Vyacheslav Volodin, chairman of the lower house of parliament, proposed to introduce a ban on the implementation of US sanctions in Russia. He expressed this initiative during a meeting with representatives of business and expert circles tackling the project on Moscow's retaliation for the US sanctions policy, the website of the State Duma says.
"It would be right to introduce measures of responsibility in relation to those who will be guided by anti-Russian decisions of foreign states in their activities on the territory of Russia," Volodin stated, stressing that for violating this initiative, in his opinion, it is necessary to introduce a certain system of punishments. In connection with this the speaker of the State Duma also did not rule out "the introduction of measures of criminal responsibility," the message of the lower house of parliament’s press service reads.
The bill on retaliatory measures for US sanctions against Russian businessmen, heads of state companies and enterprises was submitted to the State Duma on April 13. The authors of this document were Vyacheslav Volodin, Communist party Vice Chairman Ivan Melnikov, as well as the leaders of all the Duma factions - the Liberal Democratic Party of Russia, Just Russia, United Russia and the Communist Party - Vladimir Zhirinovsky, Sergey Mironov, Sergey Neverov and Gennady Zyuganov respectively.
The initiative implies a ban or restrictions on the import of medicines, agricultural products, raw materials, food, as well as alcohol and tobacco products from the United States or countries that supported the anti-Russian restrictions. In addition, the deputies proposed limiting the activities of American auditors in Russia, as well as legal and consulting companies. Moreover, according to the initiative, Russian employers should be banned from hiring US citizens.

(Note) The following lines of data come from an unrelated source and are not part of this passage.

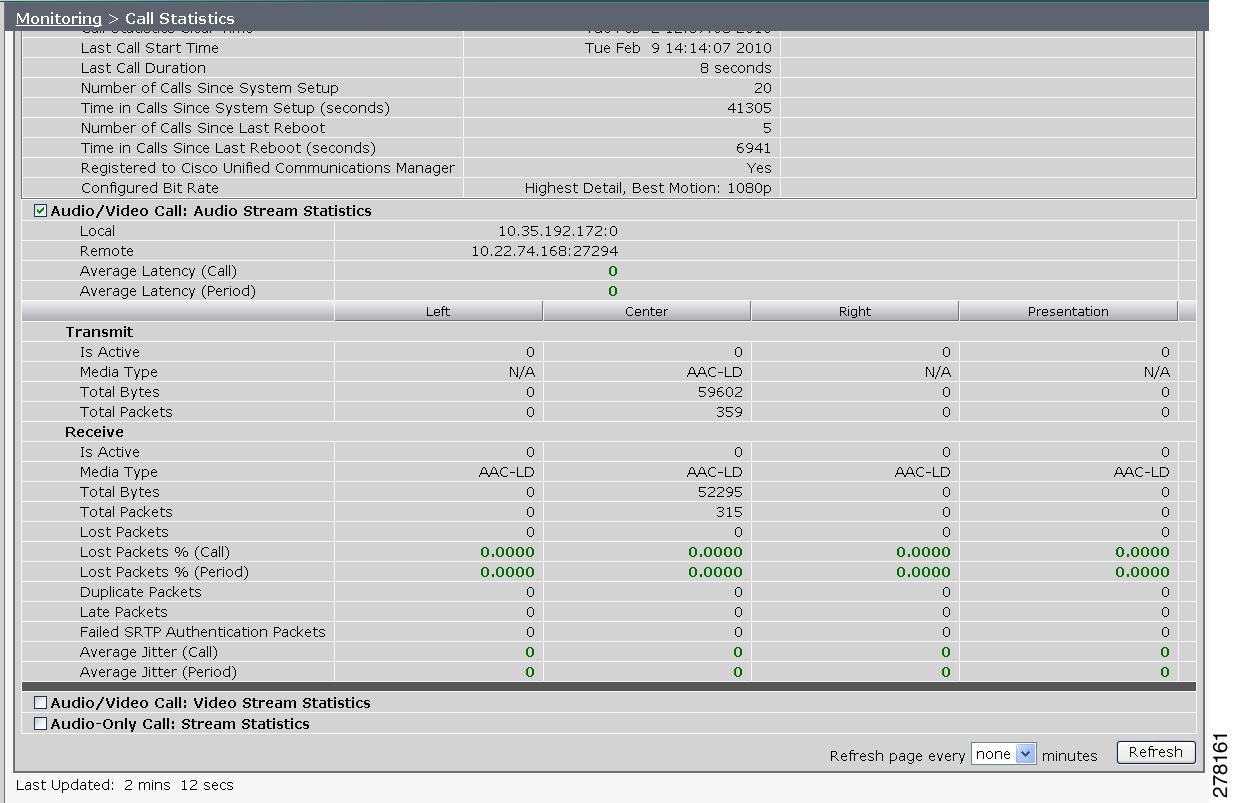Viewport: 1233px width, 803px height.
Task: Click the Left column header
Action: click(x=438, y=311)
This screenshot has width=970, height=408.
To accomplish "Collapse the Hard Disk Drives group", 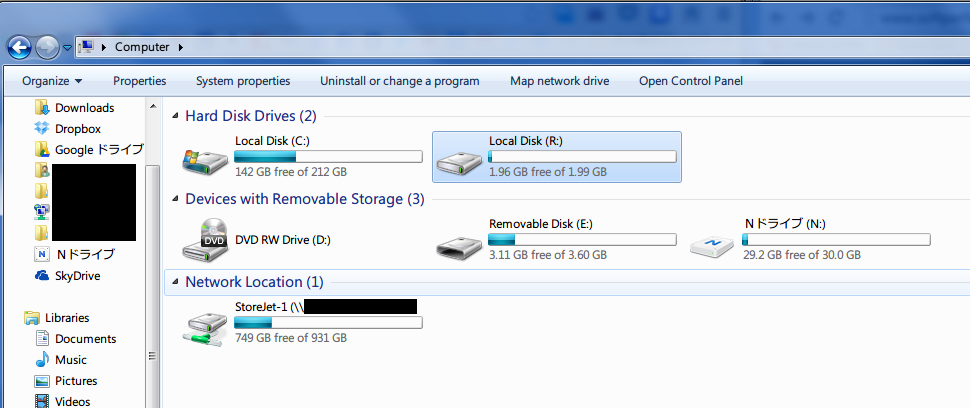I will (x=176, y=116).
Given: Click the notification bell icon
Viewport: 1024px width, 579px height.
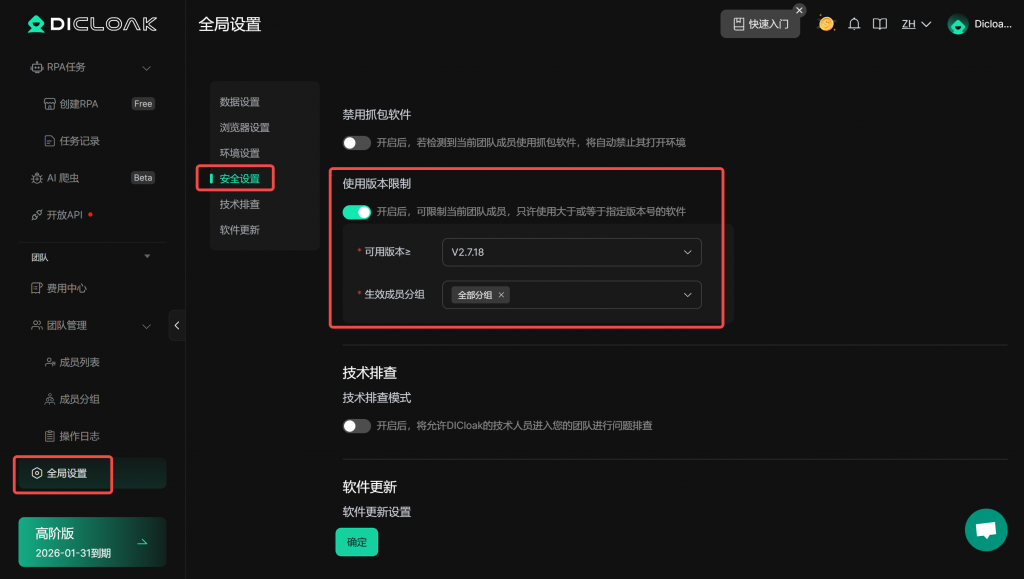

Furthermore, the bill implies the suspension of Russia's cooperation with the United States in the nuclear, aircraft and rocket-propulsion industries and establishes a "ban on admission or restriction of admission [to Russia] of technological equipment and software" from the States.
Russian parliamentarians then explained the need for such measures with "the protection of the rights and freedoms of Russians, as well as the interests" of the state after the introduction of new sanctions by the United States. The first reading of this document is scheduled for May 15 at the State Duma.

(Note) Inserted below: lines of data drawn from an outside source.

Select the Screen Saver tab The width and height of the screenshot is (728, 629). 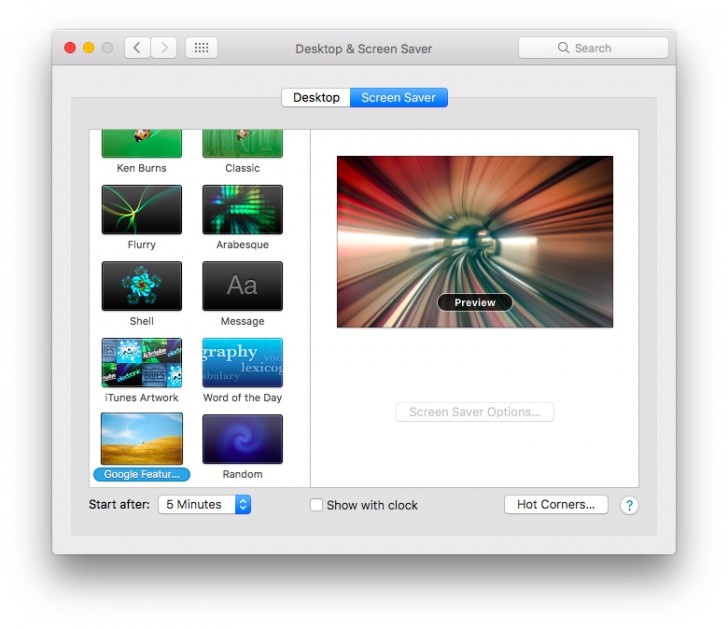coord(398,98)
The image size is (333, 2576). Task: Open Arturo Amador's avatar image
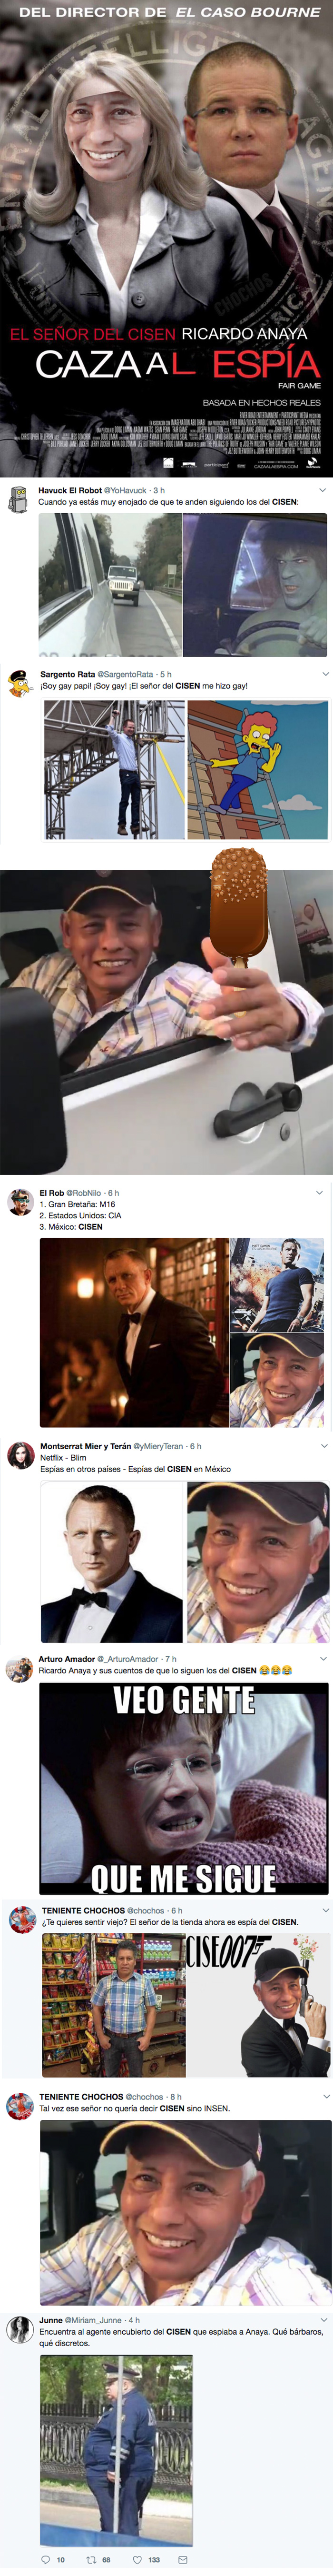[18, 1669]

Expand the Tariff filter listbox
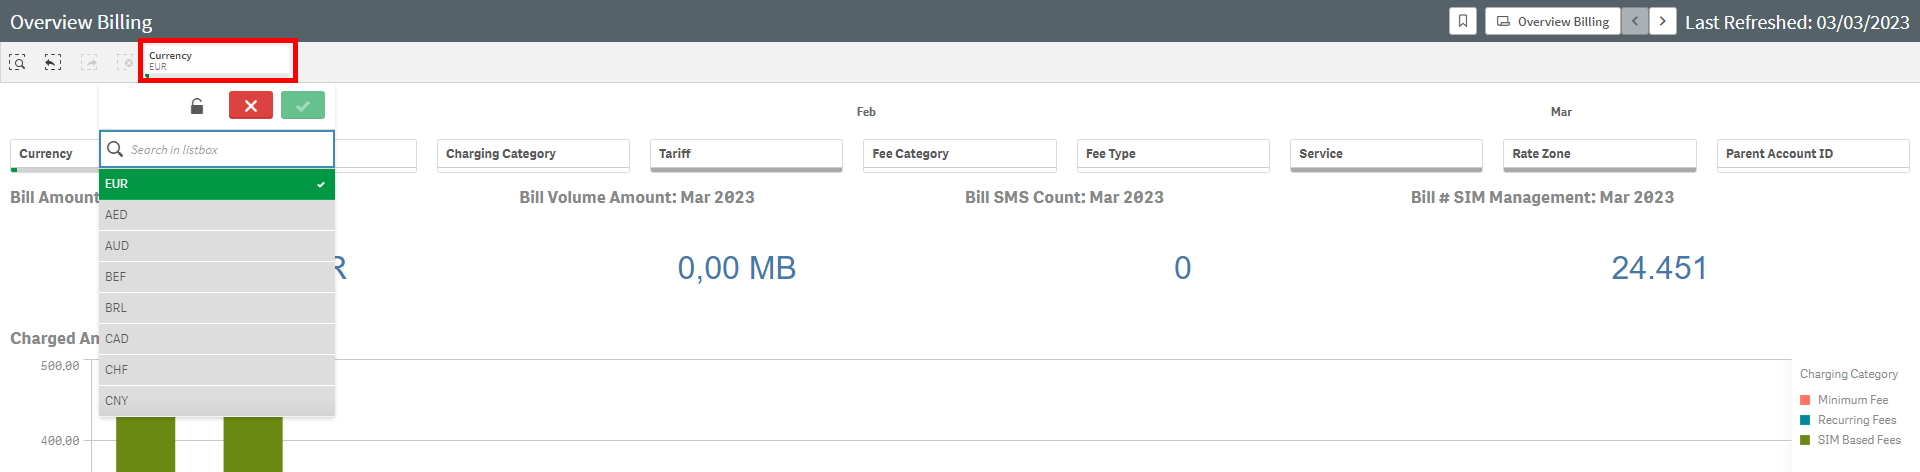tap(745, 154)
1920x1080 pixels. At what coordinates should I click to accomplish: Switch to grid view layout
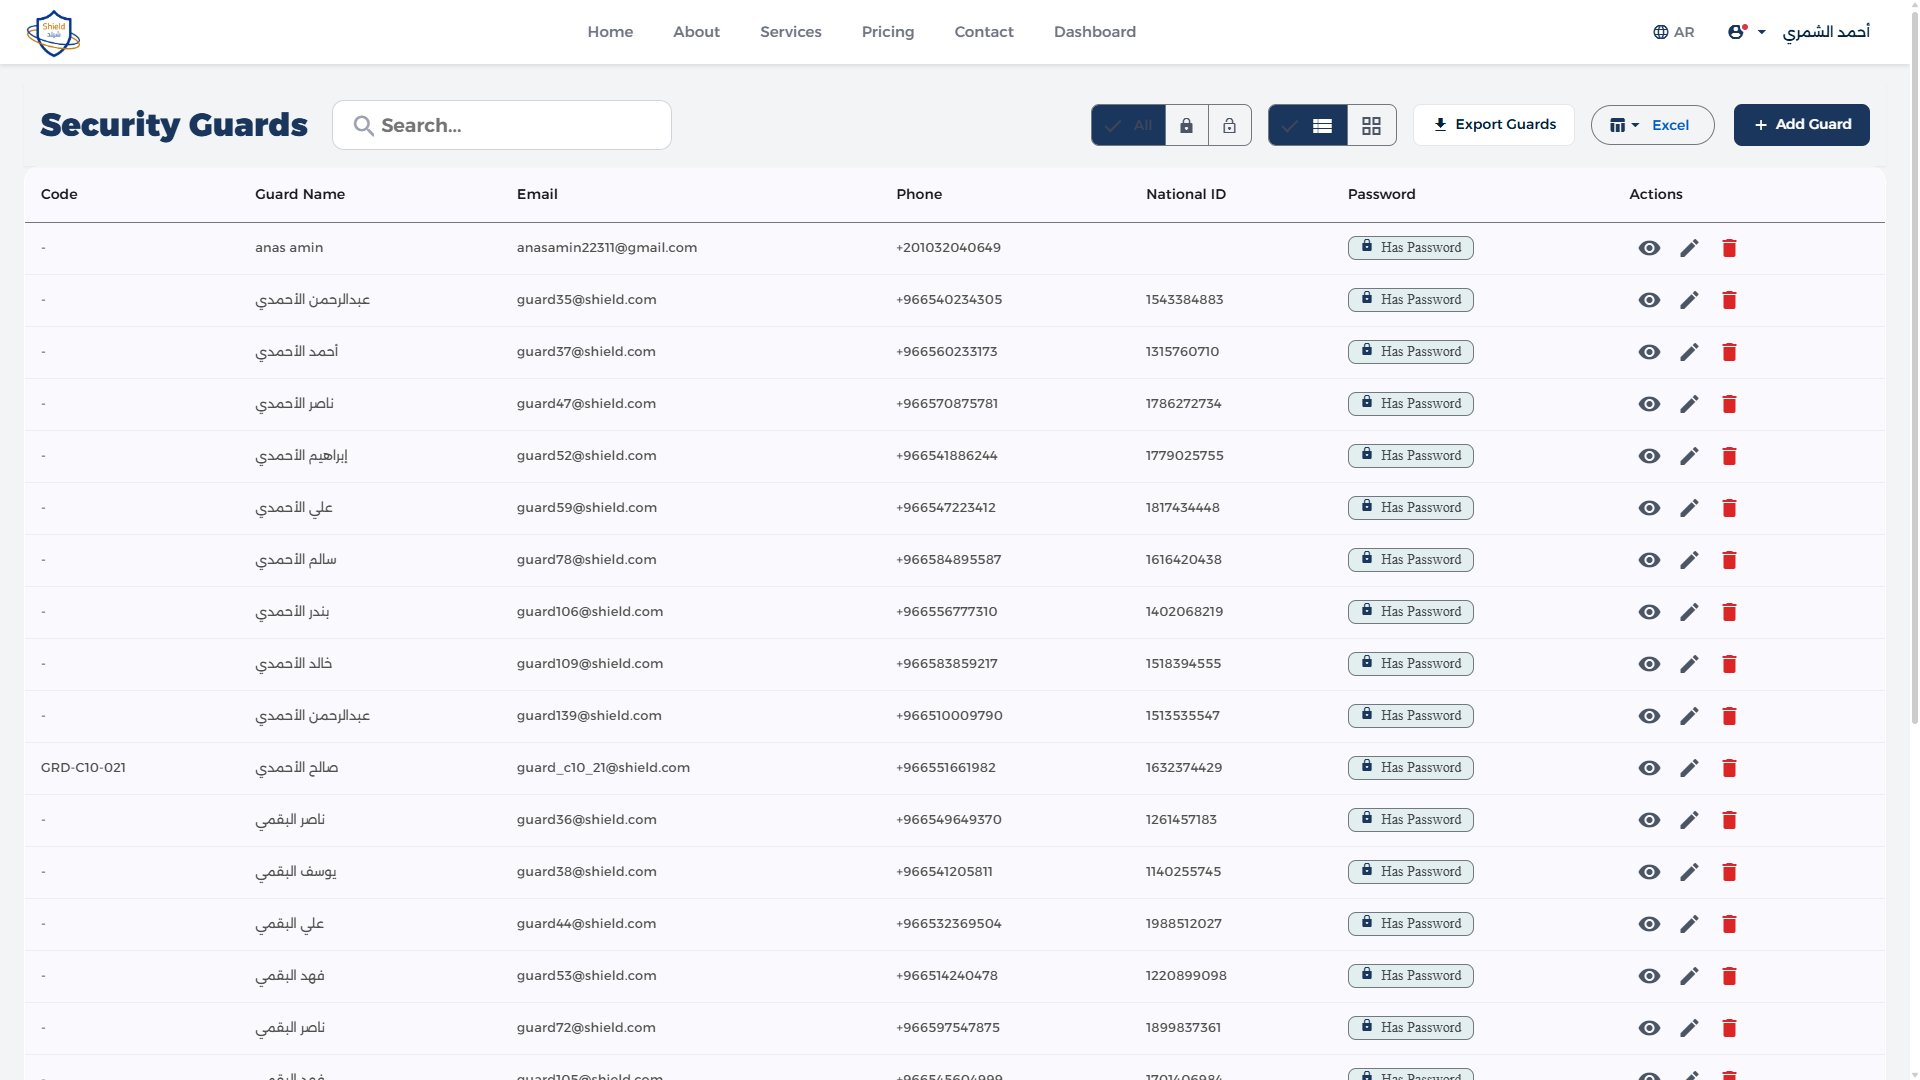pos(1371,125)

Last time the US Treasury extended sanctions against Russia on April 6. The black list then included such Russian businessmen and heads of state-owned companies as Oleg Deripaska, Viktor Vekselberg, Suleyman Kerimov, Andrey Kostin and Alexey Miller. Among the legal entities were En+ Group and UC Rusal of Deripaska. Investors' sale of securities of these companies on the first trading day after the introduction of sanctions, on April 9, dragged down the entire Russian stock market. The indices then plummeted by 8-11%. In total, in a day Russia's richest people, as Bloomberg later found out, have lost $16 billion.
Chairman of the government Dmitry Medvedev afterwards instructed to work out support measures for companies that fell under sanctions. Reciprocal measures, as the Prime Minister stressed at the time, are necessary, but must be developed the way they do not make a dent in the domestic economy.